▶ **TEXT PROVIDED**:
# Connecting 8 pairs of speakers to 1 receiver



## Guest

What's the safest and most inexpensive way to run 8 pairs of speakers off one receiver? I’ve already been doing this successfully with 5 pairs of speakers for the last 10 years with no problems (3 very low-end and 2 decent ceiling mounted). My receiver is an Onkyo TXSV525 which is connected to a 6 position, impedance matching speaker selector unit. I’m told that the new speakers, at 100 watts each will not run sufficiently off the current system.

The goal is mainly to power the 6 new pairs of speakers I’ll soon install in my newly remodeled backyard. I’d like to be able to run them along with the 2 good pairs of in-ceiling speakers inside the house.

I was told to install a Power Amplifier which runs about $680. Is there a less expensive way to accomplish my goal without jeopardizing performance? I’m not an audiophile; I just want to be able to hear decent sound.

Thanks,

Chris


----------



## tonyvdb

Your biggest issue is the impedance of hooking up the 8 pairs will cause serious heat issues and will damage the receivers amp section. Are you planning to run them all at the same time?

The only way you can get around this problem is to hook them up in series meaning you need to run one wire from the positive speaker terminal to the +terminal on the first speaker and then take a second wire from the -terminal and connect that to the +term. on the second speaker and so on and then from the last speakers -term. back to the negative post on the receiver. This involves a fair bit of work and significantly reduces the wattage or db level your speakers will output thus the requirement for an external higher powered amp.


----------



## thxgoon

Hook it up according to Tony's directions and you won't fry your amp, but you would in a parallel connection. Hooking up 8 speakers in series though would quickly clip your amp because of the 8X voltages it would be required to output.

Are you using all 8 speakers all of the time? It looks like your receiver is rated at 100 watts into 8 ohms continuously. Your current speakers are rated to take all of this power, so to get max performance out of them you would have to disconnect the other 6. From the sounds of things though you're not looking for insane levels, and assuming you hook them up properly (as in an 8 way switch comperable to the one you have now) you could reasonably expect 5 clean watts per speaker. If the speaker has an effeciency of 90db, you'd get 96-97db output per speaker, which is pretty respectable. Hope that helps.

If you can't find a bigger switch and you want to run all of them all of the time, there is a way to hook them up safely, though a bit more involved. Are all of the speakers 8 ohms?


----------



## tonyvdb

thxgoon said:


> What Tony describes is a _series_ connection, not a parallel connection. Hook it up according to his directions and you won't fry your amp, but you would in a parallel connection. Hooking up 8 speakers in series though would quickly clip your amp because of the 8X voltages it would be required to output.


Sorry My bad:hide: Thanks I corrected my error.


----------



## ACGREEN

You can get away with your set-up on ceiling speakers. I did this with my fathers ceiling speakers actually running 3 pairs of the 2nd room output (6th and 7th channel of his 7.1 Sony ES receiver). Sony Receivers run Hot and his runs really hot, but you generally don't need more then 25 or 35 watts from a ceiling speaker and probably less then that. His set-up has been running fine for four plus years. Over holiday's he will run the 5.1 theater and all of the ceiling speakers at the same time with no problems.

▶ **SET PROBLEM 1**: In the speaker thread, which receiver model does the original poster own?
▶ **SET PROBLEM 2**: Transcribe the speaker thread word for word, everything from "What's the safest" down to "hear decent sound.".
The data isn't needed for any of this work.

▶ **SOURCE EXCERPT**:
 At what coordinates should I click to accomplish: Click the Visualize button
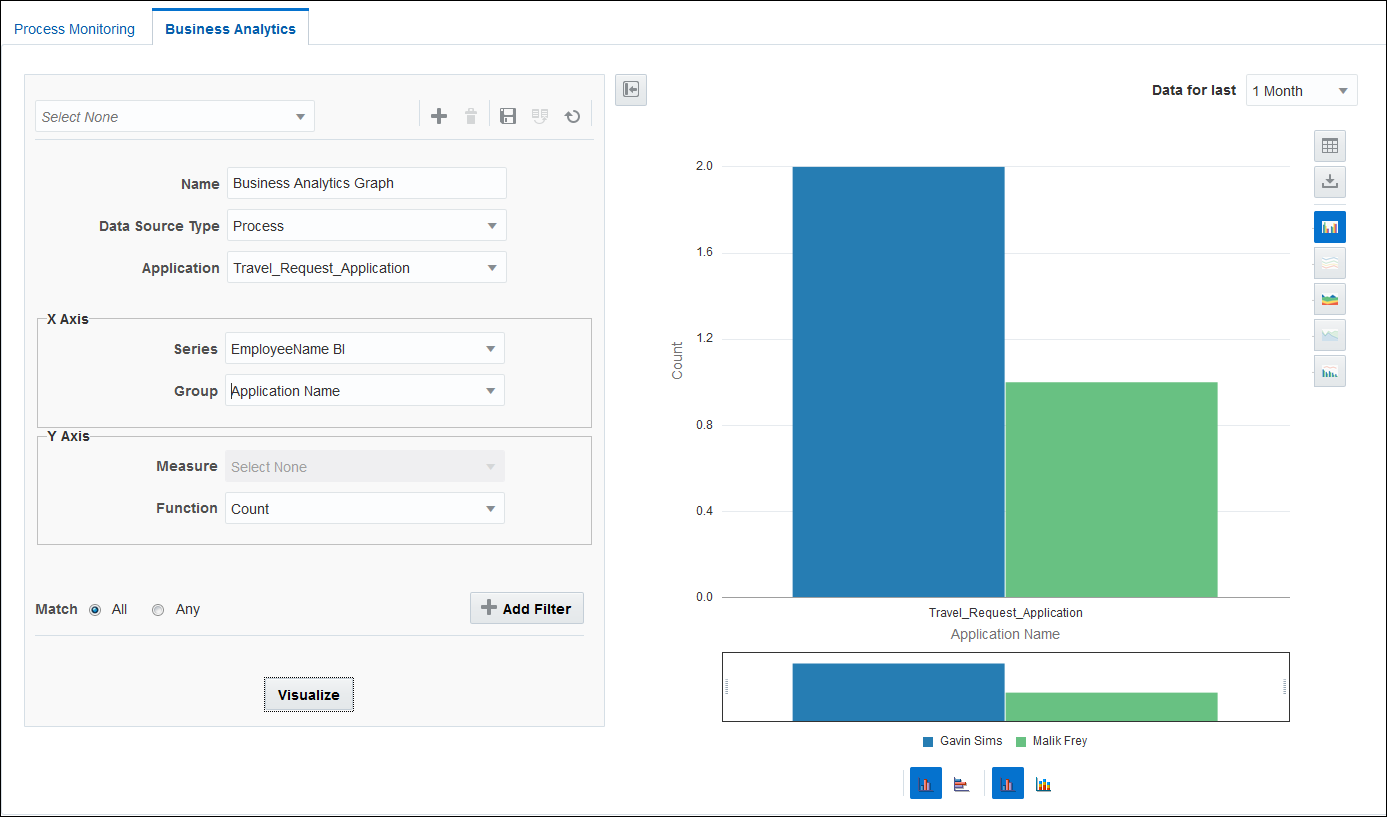pyautogui.click(x=308, y=693)
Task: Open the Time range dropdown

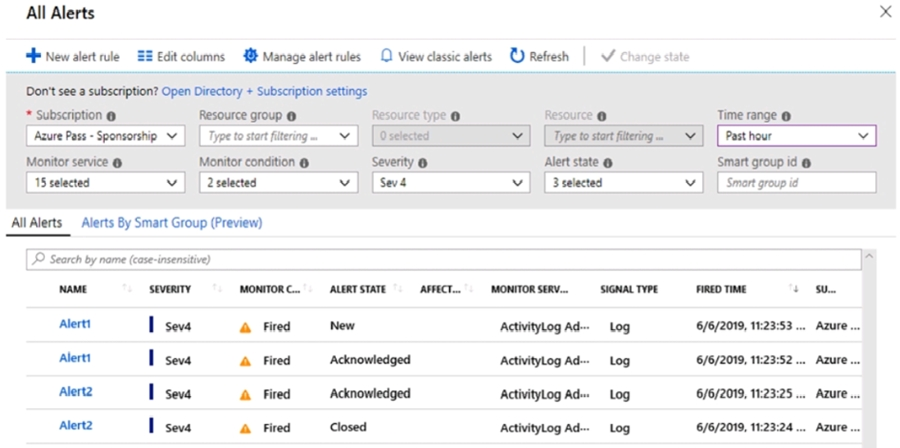Action: (x=796, y=136)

▶ **EXERCISE RESPONSE 1**: An Onkyo TXSV525.

▶ **EXERCISE RESPONSE 2**:
What's the safest and most inexpensive way to run 8 pairs of speakers off one receiver? I’ve already been doing this successfully with 5 pairs of speakers for the last 10 years with no problems (3 very low-end and 2 decent ceiling mounted). My receiver is an Onkyo TXSV525 which is connected to a 6 position, impedance matching speaker selector unit. I’m told that the new speakers, at 100 watts each will not run sufficiently off the current system.

The goal is mainly to power the 6 new pairs of speakers I’ll soon install in my newly remodeled backyard. I’d like to be able to run them along with the 2 good pairs of in-ceiling speakers inside the house.

I was told to install a Power Amplifier which runs about $680. Is there a less expensive way to accomplish my goal without jeopardizing performance? I’m not an audiophile; I just want to be able to hear decent sound.